Millions of Mexicans are deciding who will succeed President Vicente Fox, as well as electing senators and deputies for the nation's two-house Congress. Election officials say preliminary results could be available within five hours after the polls close.

The voting day began with a formal session of Mexico's Federal Electoral Institute, known by its Spanish initials, IFE. IFE President Luis Carlos Ugalde declared that all was in place for what he called a historic moment in Mexican history.

He said around 130,000 polling places have been established, and, for the first time, Mexicans living in foreign countries have been able to cast votes after registering with consulates.

Ugalde called on the news media and leaders of Mexican political parties to respect the law and refrain from announcing any results until 8:00 PM Mexico City time , when the IFE will begin releasing information from its official count in various parts of the nation. Ugalde said the electoral body will announce a preliminary tendency in the presidential race, based on a quick count using a random sample from various polling stations, at 11:00 PM local time.

But the official final result could take much longer. The presidential race remained very close when the last public opinion polls were released several days ago.

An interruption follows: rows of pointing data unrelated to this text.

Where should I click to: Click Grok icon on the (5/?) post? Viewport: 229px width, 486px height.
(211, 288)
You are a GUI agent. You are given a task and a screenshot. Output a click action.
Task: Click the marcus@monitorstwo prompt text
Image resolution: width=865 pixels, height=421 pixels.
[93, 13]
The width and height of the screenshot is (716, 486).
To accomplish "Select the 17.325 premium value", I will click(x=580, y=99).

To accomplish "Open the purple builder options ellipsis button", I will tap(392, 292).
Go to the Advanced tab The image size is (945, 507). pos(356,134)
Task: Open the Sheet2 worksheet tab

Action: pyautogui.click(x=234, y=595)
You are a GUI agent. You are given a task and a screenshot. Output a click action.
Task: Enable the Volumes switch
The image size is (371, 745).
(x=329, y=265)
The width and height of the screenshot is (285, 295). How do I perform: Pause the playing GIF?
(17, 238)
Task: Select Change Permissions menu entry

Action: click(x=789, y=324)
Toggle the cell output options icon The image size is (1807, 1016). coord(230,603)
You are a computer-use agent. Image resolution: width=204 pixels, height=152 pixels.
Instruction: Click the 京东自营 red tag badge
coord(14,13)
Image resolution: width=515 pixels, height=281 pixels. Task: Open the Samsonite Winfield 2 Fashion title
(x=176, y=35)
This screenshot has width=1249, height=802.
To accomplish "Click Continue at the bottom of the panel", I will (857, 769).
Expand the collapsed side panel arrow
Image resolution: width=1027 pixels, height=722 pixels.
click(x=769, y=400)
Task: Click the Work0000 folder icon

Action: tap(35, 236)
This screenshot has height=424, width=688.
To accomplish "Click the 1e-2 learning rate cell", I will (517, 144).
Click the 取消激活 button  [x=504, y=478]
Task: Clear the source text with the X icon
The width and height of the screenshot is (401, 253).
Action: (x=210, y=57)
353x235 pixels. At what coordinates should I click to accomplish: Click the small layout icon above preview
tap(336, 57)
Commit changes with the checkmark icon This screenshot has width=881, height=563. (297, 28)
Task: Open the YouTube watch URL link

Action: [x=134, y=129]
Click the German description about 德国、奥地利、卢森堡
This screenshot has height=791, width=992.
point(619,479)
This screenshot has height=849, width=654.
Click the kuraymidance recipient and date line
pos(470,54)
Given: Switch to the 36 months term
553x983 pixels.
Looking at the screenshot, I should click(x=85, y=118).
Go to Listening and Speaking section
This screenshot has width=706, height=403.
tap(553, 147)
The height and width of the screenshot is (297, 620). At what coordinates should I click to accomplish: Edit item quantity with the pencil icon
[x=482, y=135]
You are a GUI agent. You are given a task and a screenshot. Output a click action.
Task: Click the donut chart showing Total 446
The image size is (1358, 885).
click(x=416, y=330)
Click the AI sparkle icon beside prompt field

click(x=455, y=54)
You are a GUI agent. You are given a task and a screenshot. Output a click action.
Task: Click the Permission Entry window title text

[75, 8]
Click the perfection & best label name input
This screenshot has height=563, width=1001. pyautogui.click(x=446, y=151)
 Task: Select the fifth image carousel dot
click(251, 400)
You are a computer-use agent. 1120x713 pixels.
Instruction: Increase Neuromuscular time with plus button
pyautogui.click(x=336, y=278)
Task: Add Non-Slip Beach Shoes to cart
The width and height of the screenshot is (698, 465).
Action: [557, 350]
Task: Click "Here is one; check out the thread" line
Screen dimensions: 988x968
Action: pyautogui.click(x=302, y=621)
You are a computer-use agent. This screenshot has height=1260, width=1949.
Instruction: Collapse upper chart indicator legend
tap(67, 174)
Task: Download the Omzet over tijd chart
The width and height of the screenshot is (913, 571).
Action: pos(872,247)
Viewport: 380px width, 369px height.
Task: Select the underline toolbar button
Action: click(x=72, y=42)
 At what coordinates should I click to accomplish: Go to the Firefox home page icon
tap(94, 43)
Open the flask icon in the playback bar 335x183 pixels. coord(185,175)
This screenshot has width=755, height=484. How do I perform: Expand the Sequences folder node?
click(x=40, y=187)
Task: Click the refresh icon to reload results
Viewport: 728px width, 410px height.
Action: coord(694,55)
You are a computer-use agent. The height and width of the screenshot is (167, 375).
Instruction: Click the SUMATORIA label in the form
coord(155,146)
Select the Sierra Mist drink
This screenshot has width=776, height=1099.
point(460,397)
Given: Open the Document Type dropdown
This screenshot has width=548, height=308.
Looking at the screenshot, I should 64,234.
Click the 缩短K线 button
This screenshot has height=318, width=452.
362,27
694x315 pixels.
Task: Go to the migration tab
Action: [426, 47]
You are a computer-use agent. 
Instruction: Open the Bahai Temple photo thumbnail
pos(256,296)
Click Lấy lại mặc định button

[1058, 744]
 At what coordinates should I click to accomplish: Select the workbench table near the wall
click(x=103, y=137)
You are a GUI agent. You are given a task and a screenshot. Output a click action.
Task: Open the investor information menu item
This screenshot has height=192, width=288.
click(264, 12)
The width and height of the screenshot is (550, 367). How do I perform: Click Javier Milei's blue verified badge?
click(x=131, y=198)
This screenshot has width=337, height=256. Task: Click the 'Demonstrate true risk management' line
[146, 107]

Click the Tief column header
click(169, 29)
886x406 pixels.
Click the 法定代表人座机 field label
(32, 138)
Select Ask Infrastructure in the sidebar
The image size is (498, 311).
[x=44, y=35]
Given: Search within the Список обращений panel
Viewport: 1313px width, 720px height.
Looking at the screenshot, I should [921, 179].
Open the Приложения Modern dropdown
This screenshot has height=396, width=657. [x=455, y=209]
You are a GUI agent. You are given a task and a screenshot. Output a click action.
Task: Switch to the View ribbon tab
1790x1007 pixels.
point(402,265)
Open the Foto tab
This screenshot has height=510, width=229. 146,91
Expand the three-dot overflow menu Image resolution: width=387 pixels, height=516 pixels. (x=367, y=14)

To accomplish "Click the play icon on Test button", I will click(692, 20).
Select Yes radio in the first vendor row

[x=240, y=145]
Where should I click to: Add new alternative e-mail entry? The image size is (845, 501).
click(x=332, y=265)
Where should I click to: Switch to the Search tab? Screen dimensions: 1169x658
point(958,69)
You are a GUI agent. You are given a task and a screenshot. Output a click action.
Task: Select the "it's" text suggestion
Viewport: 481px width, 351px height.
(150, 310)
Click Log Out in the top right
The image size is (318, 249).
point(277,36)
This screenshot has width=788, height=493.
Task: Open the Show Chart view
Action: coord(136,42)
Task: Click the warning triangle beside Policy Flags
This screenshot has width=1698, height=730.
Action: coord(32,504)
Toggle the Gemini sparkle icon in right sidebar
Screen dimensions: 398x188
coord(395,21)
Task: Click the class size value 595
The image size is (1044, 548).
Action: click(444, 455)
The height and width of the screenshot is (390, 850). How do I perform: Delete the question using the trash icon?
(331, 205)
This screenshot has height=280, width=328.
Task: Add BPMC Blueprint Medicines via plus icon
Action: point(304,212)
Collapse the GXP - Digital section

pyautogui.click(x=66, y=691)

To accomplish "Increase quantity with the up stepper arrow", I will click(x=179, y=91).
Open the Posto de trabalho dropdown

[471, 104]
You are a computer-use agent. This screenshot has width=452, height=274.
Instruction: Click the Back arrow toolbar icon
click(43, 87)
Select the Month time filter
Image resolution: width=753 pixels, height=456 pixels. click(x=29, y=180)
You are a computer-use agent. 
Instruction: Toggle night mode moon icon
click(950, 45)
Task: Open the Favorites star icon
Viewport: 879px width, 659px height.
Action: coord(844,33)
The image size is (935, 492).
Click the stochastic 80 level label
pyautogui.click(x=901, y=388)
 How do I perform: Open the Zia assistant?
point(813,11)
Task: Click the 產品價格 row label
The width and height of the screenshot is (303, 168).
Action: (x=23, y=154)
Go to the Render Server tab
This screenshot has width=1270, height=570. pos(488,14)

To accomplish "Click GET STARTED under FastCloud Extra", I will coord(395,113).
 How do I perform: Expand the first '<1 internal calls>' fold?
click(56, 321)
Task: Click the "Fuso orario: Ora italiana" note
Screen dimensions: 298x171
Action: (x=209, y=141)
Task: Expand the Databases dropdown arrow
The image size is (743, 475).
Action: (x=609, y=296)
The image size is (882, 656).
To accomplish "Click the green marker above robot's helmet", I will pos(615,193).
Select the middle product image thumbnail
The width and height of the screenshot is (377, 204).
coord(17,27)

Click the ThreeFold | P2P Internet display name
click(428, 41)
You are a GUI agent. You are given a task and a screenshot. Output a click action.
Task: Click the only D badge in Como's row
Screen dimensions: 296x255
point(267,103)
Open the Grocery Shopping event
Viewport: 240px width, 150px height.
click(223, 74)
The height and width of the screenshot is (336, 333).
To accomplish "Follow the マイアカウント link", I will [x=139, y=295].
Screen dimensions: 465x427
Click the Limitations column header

Some polls give a slight lead to former Mexico City mayor Andres Manual Lopez Obrador, the candidate of the leftist Party of the Democratic Revolution, but other polls show him in a statistical dead heat with Felipe Calderon, former energy minister and candidate of the ruling National Action Party. The candidate of the Institutional Revolutionary Party, Roberto Madrazo has been in a distant third place since the race began last year. His party ruled Mexico uninterrupted for 71 years, until the election of President Vicente Fox in 2000.

By law, Fox is limited to one six-year term. His term has been marked by an unprecedented openness in government, and efforts to strengthen the nation's trade ties with the United States and other parts of the world. However, Mr. Fox failed to get his major reform proposals through the Mexican Congress, which was divided among the three major parties.

Political analysts say the same situation is likely to prevail for whoever succeeds Mr. Fox. Polling indicates that no party will enjoy a majority in the Congress.